Bush Wants $50 Billion More for Iraq War
August 30th, 2007President Bush plans to ask Congress next month for up to $50 billion in additional funding for the war in Iraq, a White House official said in yesterday’s The Washington Post, a move that appears to reflect increasing administration confidence that it can fend off congressional calls for a rapid drawdown of U.S. forces, according to the libertarian Cato Institute.
The request - which would come on top of about $460 billion in the fiscal 2008 defense budget and $147 billion in a pending supplemental bill to fund the wars in Afghanistan and Iraq - is expected to be announced after congressional hearings scheduled for mid-September featuring the two top U.S. officials in Iraq. Army Gen. David H. Petraeus and Ambassador Ryan C. Crocker will assess the state of the war and the effect of the new strategy the U.S. military has pursued this year.”
“With Iraq War costs approaching $500 billion, President Bush is expected to request at least $50 billion more. He does so while offering only more predictions of an impending breakthrough on security and political reconciliation that will eventually enable us to remove our troops from the country. The American people must be patient, he explains; the surge must be given more time to work,” Christopher Preble, Cato’s director of foreign policy studies, said in a statement released Wednesday.

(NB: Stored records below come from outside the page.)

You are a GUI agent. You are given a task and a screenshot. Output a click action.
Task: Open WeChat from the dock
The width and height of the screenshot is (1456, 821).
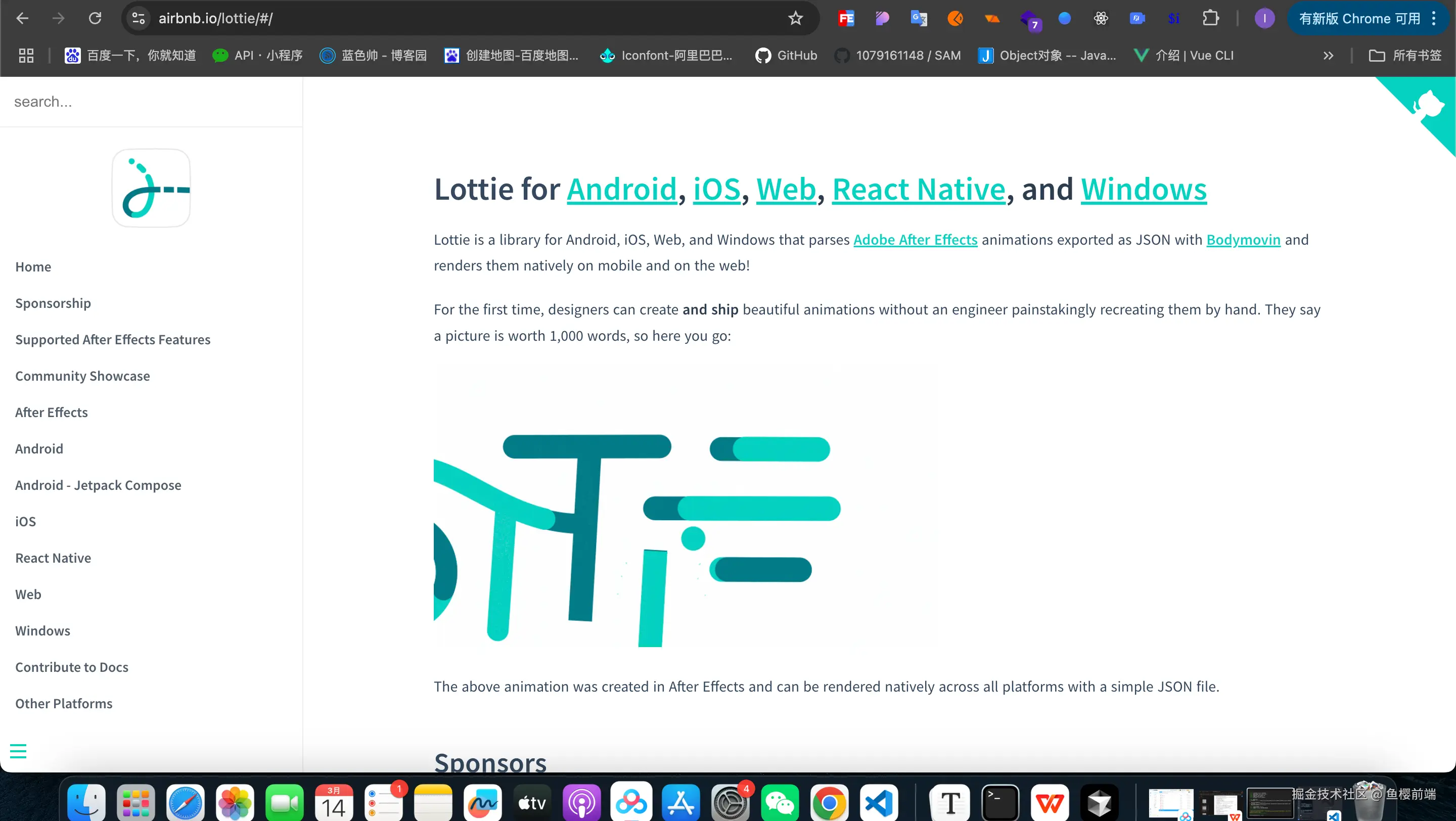coord(780,802)
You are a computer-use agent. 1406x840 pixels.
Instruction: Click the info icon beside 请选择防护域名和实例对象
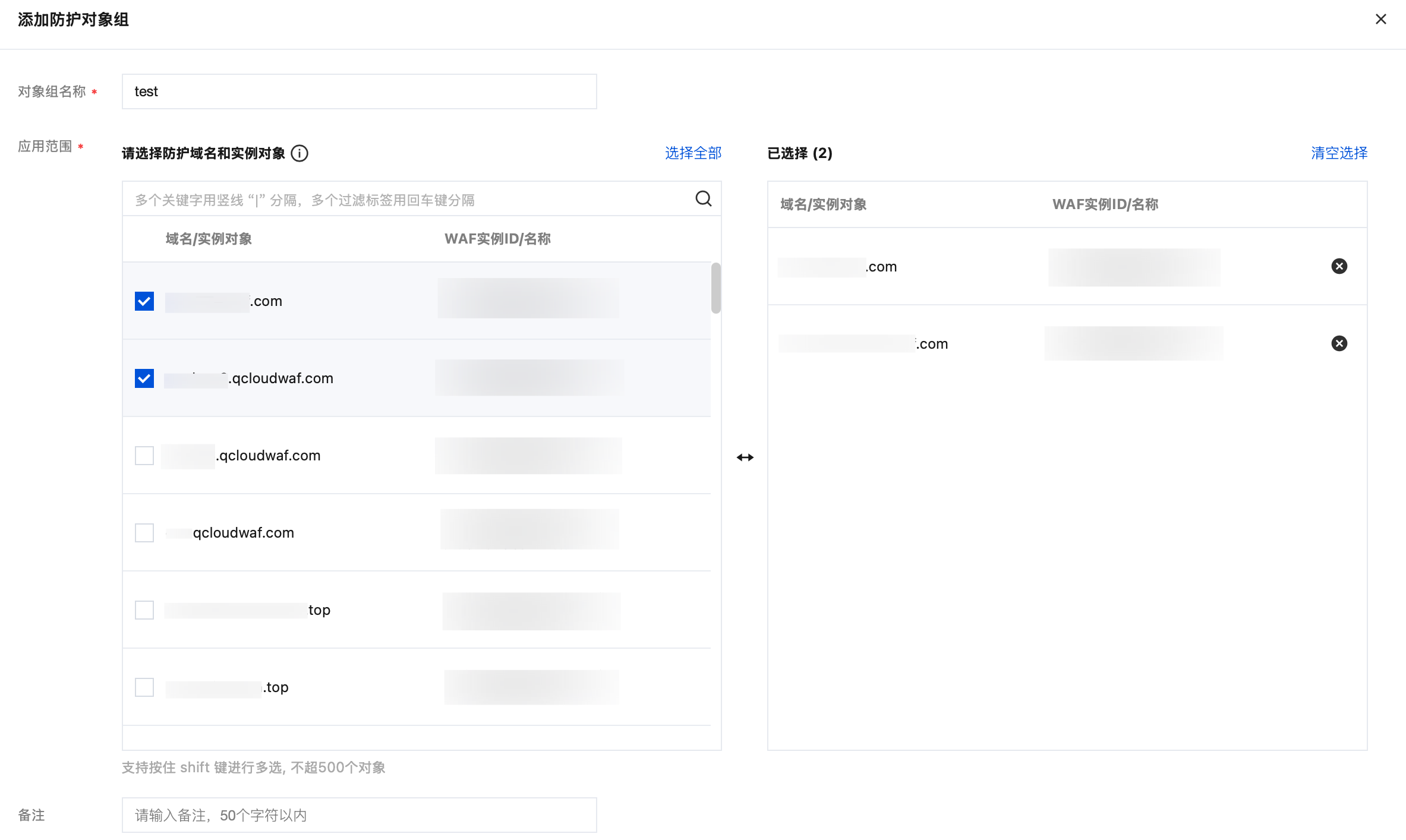point(300,153)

“No one should be surprised that the president has yet again moved the goalposts, but the extent of this particular change is striking. When he announced the surge in January 2007, the president explained that improved security would be a catalyst for political reconciliation. It now seems certain that the Maliki government will not achieve most of its political benchmarks in the foreseeable future. It has gotten so bad that some U.S. political leaders and commentators are even calling for Maliki’s removal, a process that would only further undermine the prospects for an American withdrawal any time soon,” Preble says.
“But even the president’s claims that security in Iraq has improved are dubious. The Associated Press reports that the death toll from sectarian attacks around the country is running at nearly double the pace from a year ago,” Preble says. “It might be reasonable to expect the American people to be patient if the president’s past promises of progress hadn’t proved so disastrously wrong. As it is, the public sees no end in sight to this ruinous war.”